Na+/Ca2+ exchanger activity induces a slow DC potential after in vitro ischemia in rat hippocampal CA1 region.

Abstract In rat hippocampal CA1 neurons recorded intracellularly from tissue slices, a rapid depolarization occurred ≈5 min after application of ischemia-simulating medium. In extracellular recordings obtained from CA1 region, a rapid negative-going DC potential (rapid DC potential) was recorded, corresponding to a rapid depolarization. When oxygen and glucose were reintroduced after generating the rapid depolarization, the membrane further depolarized and the potential became 0 mV after 5 min. Contrary, the DC potential began to repolarize slowly and subsequently a slow negative-going DC potential (slow DC potential) occurred within 1 min. A prolonged application of ischemia-simulating medium suppressed the slow DC potential. Addition of a high concentration of ouabain in normoxic medium reproduced a rapid but not a slow DC potential. The slow DC potential was reduced in low Na + - or Co 2+ -containing medium, but was not affected in low Cl − , high K + or K + -free medium, suggesting that the slow DC potential is Na + -and Ca 2+ -dependent.
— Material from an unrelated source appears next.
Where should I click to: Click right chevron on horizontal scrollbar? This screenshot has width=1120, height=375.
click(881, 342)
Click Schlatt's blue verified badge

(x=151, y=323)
Ni 2+ (Ca 2+ channel blocker as well as the Na + /Ca 2+ exchanger blocker) and benzamil hydrochloride (Na + /Ca 2+ exchanger blocker) reduced the slow DC potential dose-dependently. These results suggest that the slow DC potential is mediated by forward mode operation of Na + /Ca 2+ exchangers in non-neuronal cells, and that reactivation of Na + , K + -ATPase is necessary to the Na + /Ca 2+ exchanger activity.